You are to retype exactly the line with "Image resolution: width=845" and every line after it in the entries below.
--- Data in this exercise ---
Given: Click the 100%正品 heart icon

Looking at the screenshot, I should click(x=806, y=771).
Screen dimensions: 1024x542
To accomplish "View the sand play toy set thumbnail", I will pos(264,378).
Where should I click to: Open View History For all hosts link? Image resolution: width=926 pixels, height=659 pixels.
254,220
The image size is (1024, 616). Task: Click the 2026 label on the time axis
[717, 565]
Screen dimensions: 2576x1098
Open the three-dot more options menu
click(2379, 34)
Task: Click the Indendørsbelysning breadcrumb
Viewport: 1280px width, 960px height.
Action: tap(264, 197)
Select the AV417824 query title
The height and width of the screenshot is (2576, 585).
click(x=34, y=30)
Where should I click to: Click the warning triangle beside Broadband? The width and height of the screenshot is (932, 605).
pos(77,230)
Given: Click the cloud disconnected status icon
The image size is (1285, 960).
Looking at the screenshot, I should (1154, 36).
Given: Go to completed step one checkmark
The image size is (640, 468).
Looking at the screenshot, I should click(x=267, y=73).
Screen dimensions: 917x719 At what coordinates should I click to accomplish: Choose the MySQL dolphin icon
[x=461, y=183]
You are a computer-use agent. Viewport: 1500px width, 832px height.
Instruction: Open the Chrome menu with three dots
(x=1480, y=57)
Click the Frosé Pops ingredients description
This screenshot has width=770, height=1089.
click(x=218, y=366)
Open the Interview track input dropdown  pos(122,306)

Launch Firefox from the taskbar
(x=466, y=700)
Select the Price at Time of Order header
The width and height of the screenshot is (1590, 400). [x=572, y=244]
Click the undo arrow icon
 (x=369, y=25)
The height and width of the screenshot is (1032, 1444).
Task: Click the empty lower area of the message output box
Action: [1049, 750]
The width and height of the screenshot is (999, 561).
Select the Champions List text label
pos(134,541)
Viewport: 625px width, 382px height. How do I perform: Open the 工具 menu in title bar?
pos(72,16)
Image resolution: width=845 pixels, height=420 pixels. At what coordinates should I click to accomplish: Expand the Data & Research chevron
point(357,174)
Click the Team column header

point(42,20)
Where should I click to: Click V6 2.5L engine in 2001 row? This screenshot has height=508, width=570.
---
Task solution -
Image resolution: width=845 pixels, height=420 pixels. At what coordinates should I click to accomplish: Expand the Data & Research chevron
point(357,174)
Click the Team column header

point(42,20)
Where should I click to: Click V6 2.5L engine in 2001 row? This screenshot has height=508, width=570.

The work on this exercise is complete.